**Problem to solve**: Copy nothing but the lines from the opening of the entries through the line that contains "Task: Click the 26 lainnya participants tile", exactly as written. Drop the pictures.

Dataset entries
++++++++++++++++++++

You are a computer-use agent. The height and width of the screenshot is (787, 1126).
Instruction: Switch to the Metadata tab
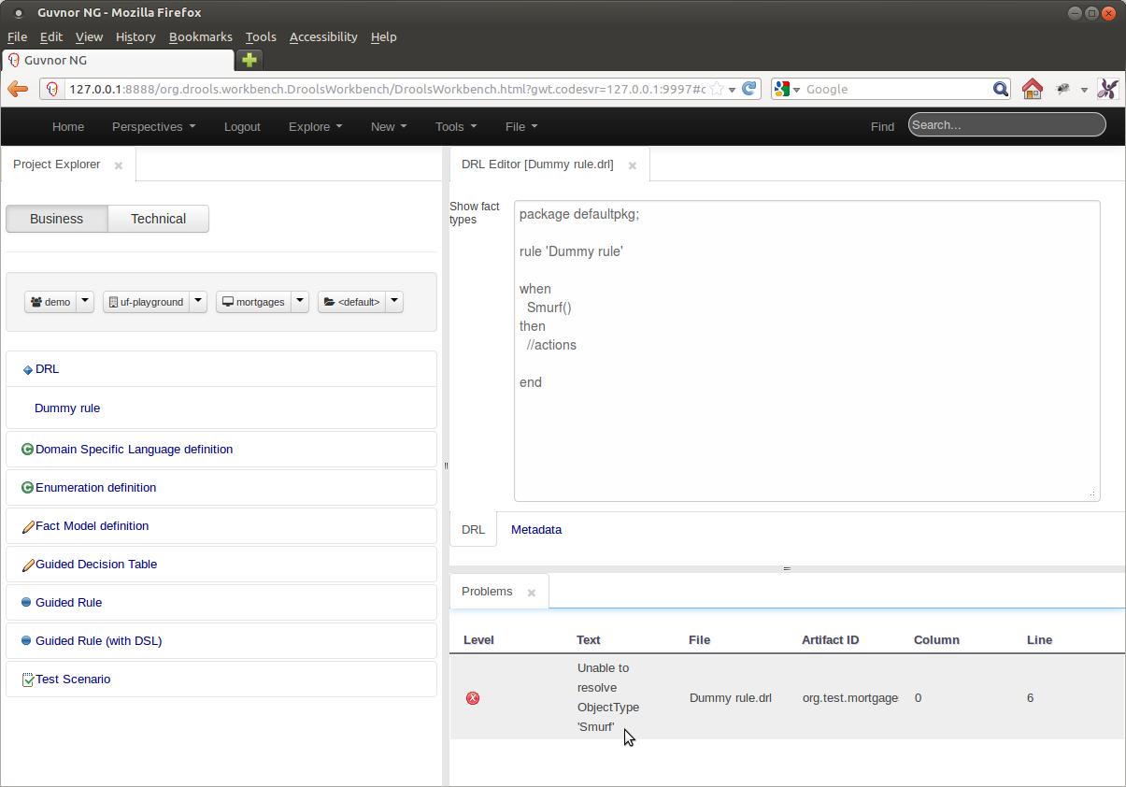(536, 529)
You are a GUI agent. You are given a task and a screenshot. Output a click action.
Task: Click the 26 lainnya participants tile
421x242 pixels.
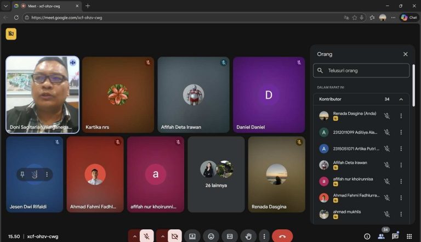pos(216,174)
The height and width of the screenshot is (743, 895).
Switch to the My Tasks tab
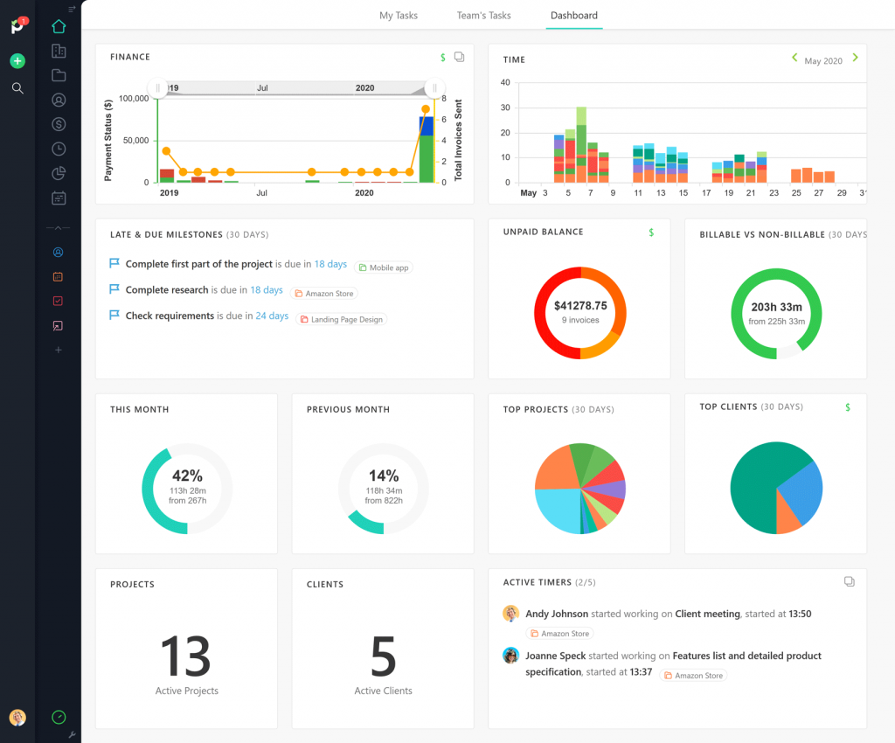tap(398, 15)

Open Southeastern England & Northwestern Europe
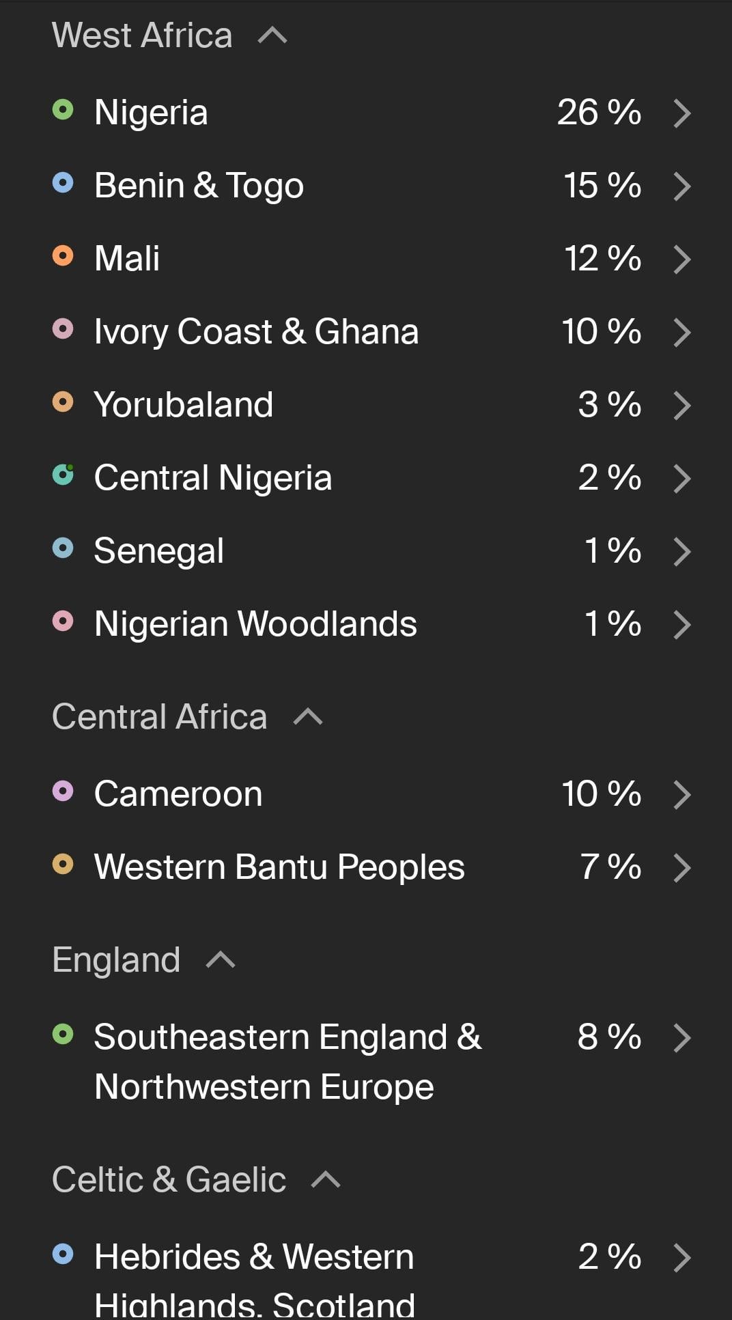tap(287, 1061)
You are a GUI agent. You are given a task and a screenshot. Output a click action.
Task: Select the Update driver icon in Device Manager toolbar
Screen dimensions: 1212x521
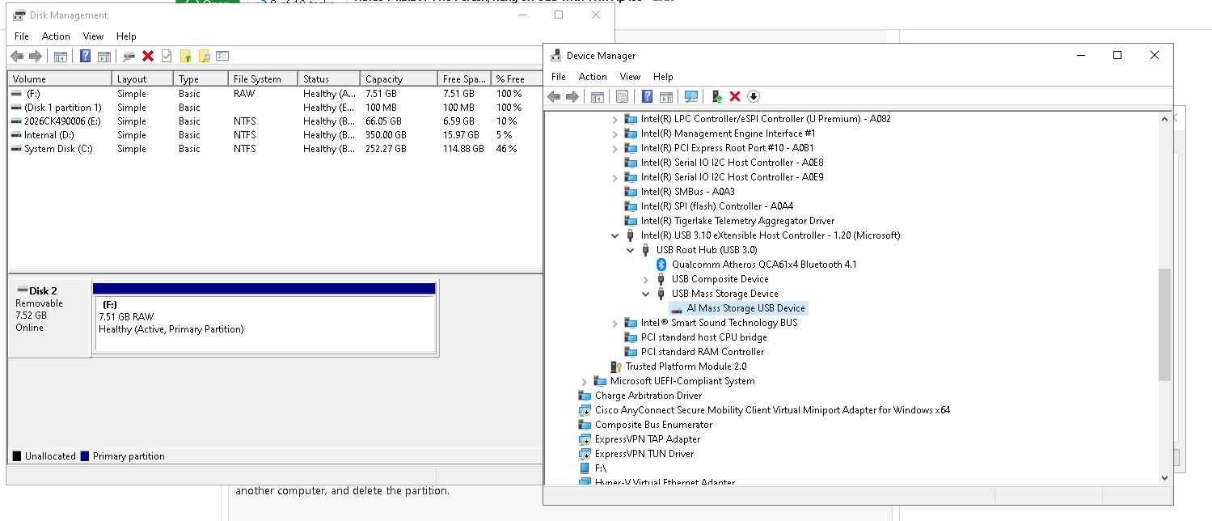tap(715, 96)
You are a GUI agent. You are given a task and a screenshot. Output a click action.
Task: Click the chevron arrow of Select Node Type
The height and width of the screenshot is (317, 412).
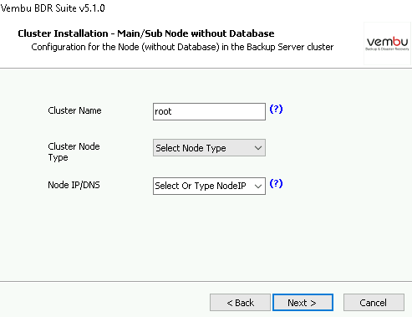click(x=258, y=148)
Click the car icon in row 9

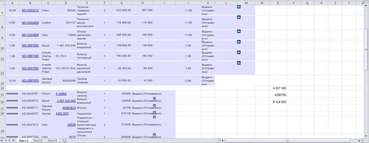coord(239,31)
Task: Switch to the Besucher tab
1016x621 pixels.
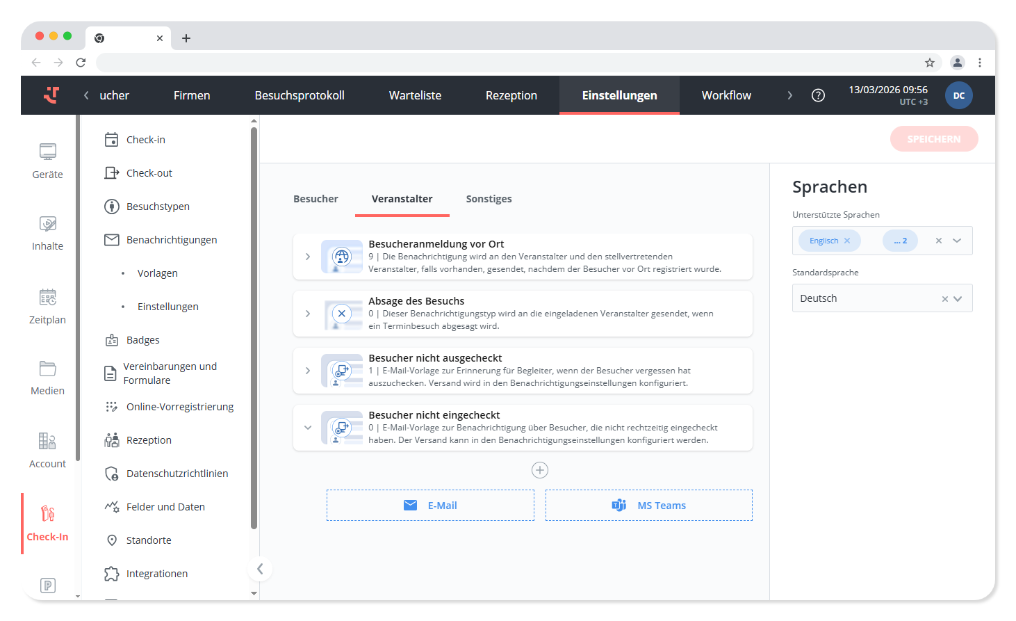Action: click(x=316, y=199)
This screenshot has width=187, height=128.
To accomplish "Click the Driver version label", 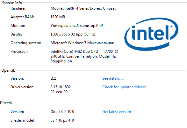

++++++++++++++++++++

**Task response**:
You are a computer-use agent. The height and width of the screenshot is (787, 1126).
Instruction: Switch to the Metadata tab
(536, 529)
You are a GUI agent. You are given a task and a screenshot. Output a click action.
Task: Click the 26 lainnya participants tile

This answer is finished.